--- start of Excerpt to read ---

Argued May 3, 1994
Decided July 7, 1994
Appeal from the Appellate Division of the Supreme Court in the Second Judicial Department, Joseph J. Dowd, J.
Rivkin, Radler Kremer, Uniondale (Evan H. Krinick and John M. Denby of counsel), for appellants.
Razis Ross, P.C., Long Island City (George J. Razis and Avery Friedman of counsel), for respondents.
Plaintiffs brought this action against defendant Wilfredo Martinez and his attorneys to enforce plaintiffs' claim of entitlement to a portion of the proceeds of the settlement of a personal injury action by Martinez against the Hertz Corporation. The complaint alleges that, before the settlement of Martinez v Hertz Corp., at the request of plaintiffs and in consideration for plaintiffs' care of Martinez following his accident, defendant attorney Ira Futterman drafted an agreement between plaintiffs and Martinez which Martinez executed. The agreement, annexed to the complaint, provided as follows:
"(1) I give to Gina Leon 5% of any recovery that I may get after deducting all disbursements, expensesand attorney's fees from the case of WILFREDO MARTINEZ v. HERTZ CORPORATION.

--- end of Excerpt to read ---
--- start of Recorded data ---

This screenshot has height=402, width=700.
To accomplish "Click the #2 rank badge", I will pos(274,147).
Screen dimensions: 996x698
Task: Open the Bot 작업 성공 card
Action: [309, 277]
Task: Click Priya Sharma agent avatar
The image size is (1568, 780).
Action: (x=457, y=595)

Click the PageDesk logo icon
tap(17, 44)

--- end of Recorded data ---
--- start of Recorded data ---

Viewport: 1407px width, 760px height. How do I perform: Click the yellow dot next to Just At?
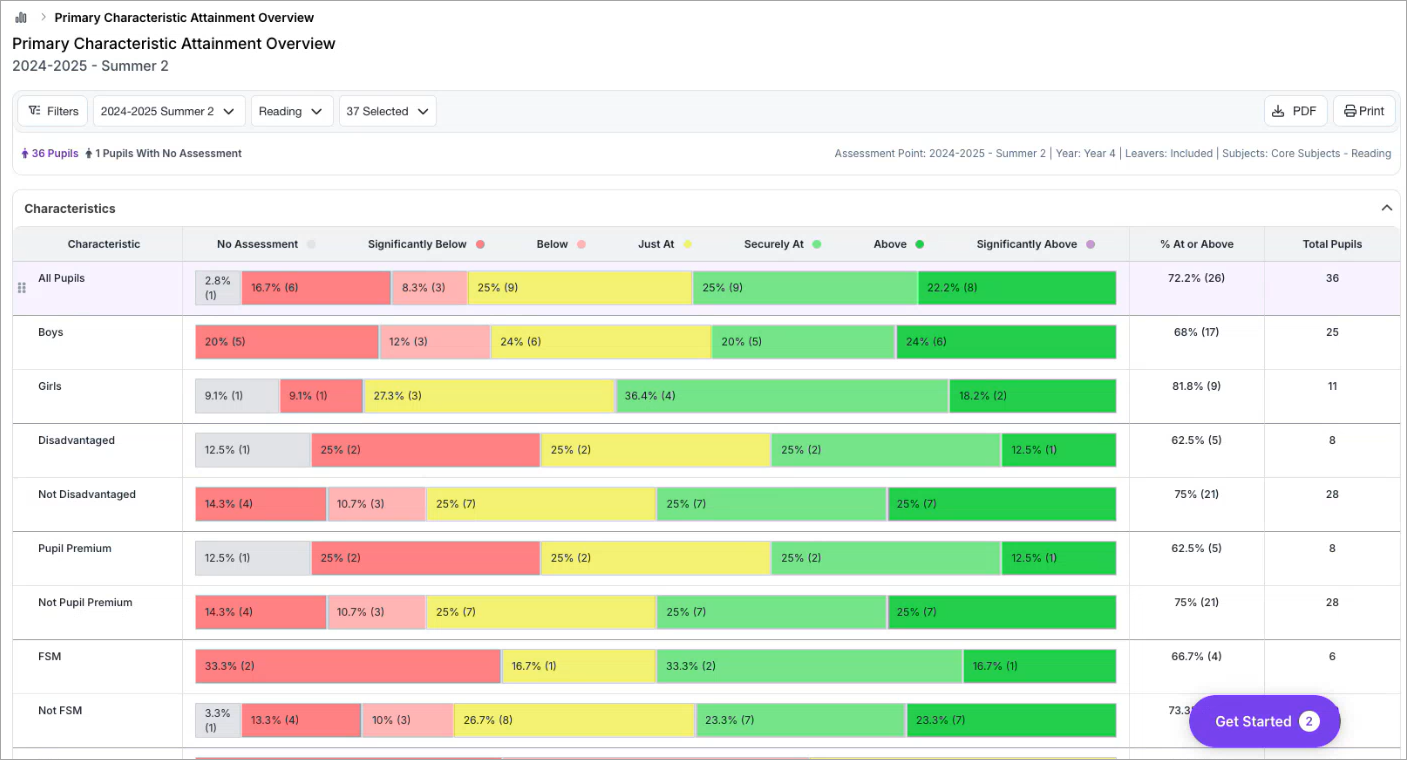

--- end of Recorded data ---
--- start of Recorded data ---

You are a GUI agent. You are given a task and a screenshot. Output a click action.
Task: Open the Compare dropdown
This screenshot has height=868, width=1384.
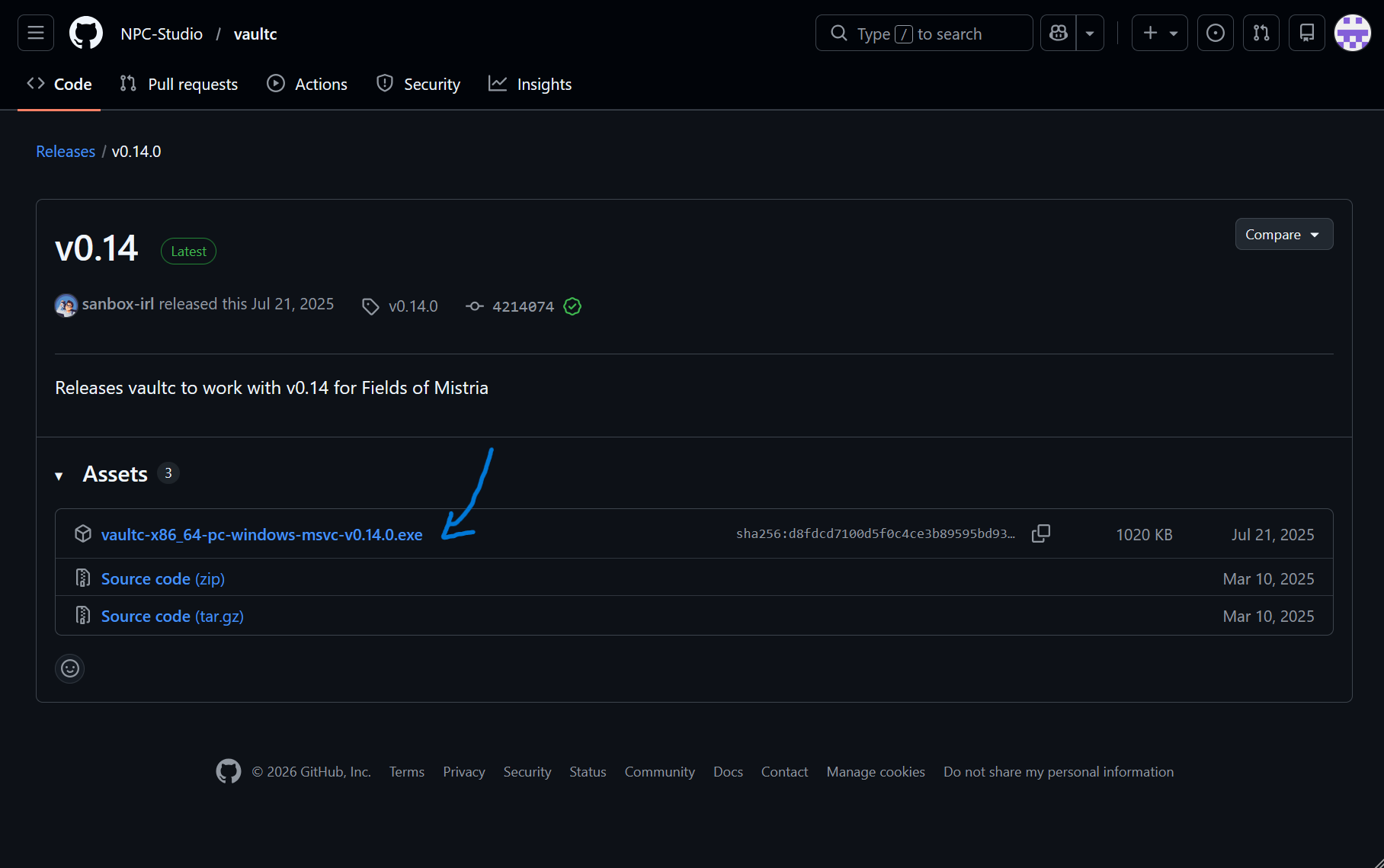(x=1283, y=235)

--- end of Recorded data ---

Set problem:
Please answer these questions about the court case excerpt:
1. On what date was the case decided?
2. Which firm represented the respondents?
3. According to the complaint, who drafted the agreement between plaintiffs and Martinez?

Task result:
1. July 7, 1994
2. Razis Ross, P.C., of Long Island City
3. Defendant attorney Ira Futterman